[Records for locating displayed items]
____

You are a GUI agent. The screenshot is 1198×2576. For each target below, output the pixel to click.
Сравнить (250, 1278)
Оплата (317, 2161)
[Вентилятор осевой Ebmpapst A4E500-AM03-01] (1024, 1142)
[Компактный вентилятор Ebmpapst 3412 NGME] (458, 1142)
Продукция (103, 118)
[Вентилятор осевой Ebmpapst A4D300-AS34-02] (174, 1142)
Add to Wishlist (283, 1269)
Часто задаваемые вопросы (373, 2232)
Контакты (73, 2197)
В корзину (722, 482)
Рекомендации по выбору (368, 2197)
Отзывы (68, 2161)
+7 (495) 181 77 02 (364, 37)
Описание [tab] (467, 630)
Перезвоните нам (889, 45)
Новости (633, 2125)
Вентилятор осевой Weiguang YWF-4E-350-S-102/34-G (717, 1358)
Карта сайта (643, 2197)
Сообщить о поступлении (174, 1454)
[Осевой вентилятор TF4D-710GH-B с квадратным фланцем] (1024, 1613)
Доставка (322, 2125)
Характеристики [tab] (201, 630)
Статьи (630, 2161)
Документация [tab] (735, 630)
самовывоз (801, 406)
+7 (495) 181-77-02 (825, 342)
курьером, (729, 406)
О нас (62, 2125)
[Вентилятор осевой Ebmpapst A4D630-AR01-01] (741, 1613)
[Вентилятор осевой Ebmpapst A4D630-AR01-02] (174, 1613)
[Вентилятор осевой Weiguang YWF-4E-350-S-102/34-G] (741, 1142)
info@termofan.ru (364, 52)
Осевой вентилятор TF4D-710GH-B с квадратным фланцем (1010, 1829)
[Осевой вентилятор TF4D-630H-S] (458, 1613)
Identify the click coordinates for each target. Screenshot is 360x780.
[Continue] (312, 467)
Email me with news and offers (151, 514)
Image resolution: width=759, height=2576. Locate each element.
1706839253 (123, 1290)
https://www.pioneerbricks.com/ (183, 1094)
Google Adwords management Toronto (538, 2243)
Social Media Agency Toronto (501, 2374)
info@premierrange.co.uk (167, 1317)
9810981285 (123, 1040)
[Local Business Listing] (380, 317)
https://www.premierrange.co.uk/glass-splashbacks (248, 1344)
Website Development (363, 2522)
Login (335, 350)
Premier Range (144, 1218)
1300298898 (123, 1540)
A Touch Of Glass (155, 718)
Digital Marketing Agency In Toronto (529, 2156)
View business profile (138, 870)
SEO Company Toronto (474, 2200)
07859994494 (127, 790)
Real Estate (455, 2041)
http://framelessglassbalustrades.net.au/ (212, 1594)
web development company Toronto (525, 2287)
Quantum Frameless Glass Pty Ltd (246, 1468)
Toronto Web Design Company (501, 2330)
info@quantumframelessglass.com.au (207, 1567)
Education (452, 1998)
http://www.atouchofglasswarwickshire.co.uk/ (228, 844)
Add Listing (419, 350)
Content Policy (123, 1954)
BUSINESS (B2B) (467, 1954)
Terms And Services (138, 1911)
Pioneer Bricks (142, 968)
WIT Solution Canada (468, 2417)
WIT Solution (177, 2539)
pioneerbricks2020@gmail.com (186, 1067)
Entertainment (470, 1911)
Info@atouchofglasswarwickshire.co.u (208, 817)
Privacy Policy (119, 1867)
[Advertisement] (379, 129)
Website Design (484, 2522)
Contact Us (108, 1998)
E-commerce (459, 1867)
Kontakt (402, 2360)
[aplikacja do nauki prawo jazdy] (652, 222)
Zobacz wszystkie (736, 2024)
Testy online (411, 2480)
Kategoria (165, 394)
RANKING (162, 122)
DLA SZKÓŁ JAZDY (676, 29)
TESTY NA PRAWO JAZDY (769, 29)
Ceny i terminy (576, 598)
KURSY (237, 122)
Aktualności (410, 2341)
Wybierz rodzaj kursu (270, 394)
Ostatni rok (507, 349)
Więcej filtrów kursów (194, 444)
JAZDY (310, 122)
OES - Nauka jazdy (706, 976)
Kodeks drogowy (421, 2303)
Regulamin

____

▶ [Given problem]: Starting at the line that contains "курьером, (729, 406)" and stopping after the line that contains "[Осевой вентилятор TF4D-630H-S] (458, 1613)", write out each line of the records again with its request. Multiply every coordinate in the answers by 1.75 and round to whole numbers, with halves rounded up.

▶ [Expected answer]:
курьером, (1276, 711)
О нас (109, 3719)
[Вентилятор осевой Ebmpapst A4D630-AR01-01] (1297, 2823)
[Вентилятор осевой Ebmpapst A4D630-AR01-02] (305, 2823)
[Вентилятор осевой Weiguang YWF-4E-350-S-102/34-G] (1297, 1999)
info@termofan.ru (637, 91)
Осевой вентилятор TF4D-710GH-B с квадратным фланцем (1768, 3201)
[Осевой вентилятор TF4D-630H-S] (802, 2823)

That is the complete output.